カピバラ好きなエンジニアブログ

ITのこととか趣味のカメラのことなどを赴くままに書いていきます。カピバラの可愛さこそ至高。

CFnでSecurityGroupを作成する

自分の備忘と動確のために記事にしておきます。

Cloudformationを使用してAWSのSecurityGroupを作成します。
docs.aws.amazon.com


この記事で作成したCFnは以下に格納しています。
github.com

実施作業

準備

元となるCFnを作成します。
インバウンドだけを設定した場合、アウトバウントはどう設定されるのか見てみます。

AWSTemplateFormatVersion: "2010-09-09"
Description: >
  Create SecurityGroup

Resources:
  TestSecurityGroup:
    Type: AWS::EC2::SecurityGroup
    Properties:
      GroupDescription: test-sg-01
      GroupName: test-sg-01
      SecurityGroupIngress: 
        - IpProtocol: tcp
          FromPort: 80
          ToPort: 80
          CidrIp: 10.0.0.0/8
      VpcId: vpc-0000000000000000


デプロイ実行

以下のコマンドを実行して、Cloudformationを実行します。

$ aws cloudformation package --template test_sg.yaml --s3-bucket test-tmp-20210301 --output-template-file test-sg-packaged.yaml
$ aws cloudformation deploy --template-file test-sg-packaged.yaml  --stack-name test-sg-stack

SecurityGroupが作成されています。
f:id:live-your-life-dd18:20210315211103p:plain

ルール確認

  • インバウンドルール

CFnで設定したインバウンドルールが想定通りに設定されています。
f:id:live-your-life-dd18:20210315211158p:plain

  • アウトバウントルール

CFnには何も設定していなかったので、デフォルト値が設定されていました。
f:id:live-your-life-dd18:20210315211228p:plain

ルール変更(インバウンドルール→アウトバウントルール)

ではCFnのインバウンドルールの指定をアウトバウントルールに変更するとどうなるでしょうか。

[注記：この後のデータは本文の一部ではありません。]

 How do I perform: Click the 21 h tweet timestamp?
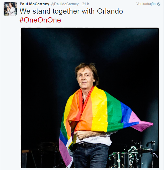(85, 4)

AWSTemplateFormatVersion: "2010-09-09"
Description: >
  Create SecurityGroup

Resources:
  TestSecurityGroup:
    Type: AWS::EC2::SecurityGroup
    Properties:
      GroupDescription: test-sg-01
      GroupName: test-sg-01
      SecurityGroupEgress:
        - IpProtocol: tcp
          FromPort: 80
          ToPort: 80
          CidrIp: 10.0.0.0/8
      VpcId: vpc-0000000000000000


ルール確認(インバウンドルール未設定時)

  • インバウンドルール

CFnにインバウンドルールがされていない場合、作成されたSecurityGroupにはインバウンドルールが設定されません。
f:id:live-your-life-dd18:20210315211651p:plain

  • アウトバウントルール

アウトバウントルールには想定したものが設定されています。
f:id:live-your-life-dd18:20210315211724p:plain


以下のドキュメントにはアウトバウントのルールにはデフォルトで作成されると言及がありますが、インバウンドルールについては記載がありませんでした。
docs.aws.amazon.com

VPCセキュリティグループを指定すると、Amazon EC2は、すべてのポートとIPプロトコルで任意の場所への出力トラフィックを許可するデフォルトの出力ルールを作成します。デフォルトのルールは、1つ以上の出力ルールを指定した場合にのみ削除されます。デフォルトのルールを削除し、出力トラフィックをローカルホスト(127.0.0.1 / 32)のみに制限する場合は、次の例を使用します。


感想及び所感

設定しないときに何がデフォルトで設定されるのかを確認したかったので試してみました。
インバウンドルールは未設定だと作成されないので設定忘れしないように注意が必要です。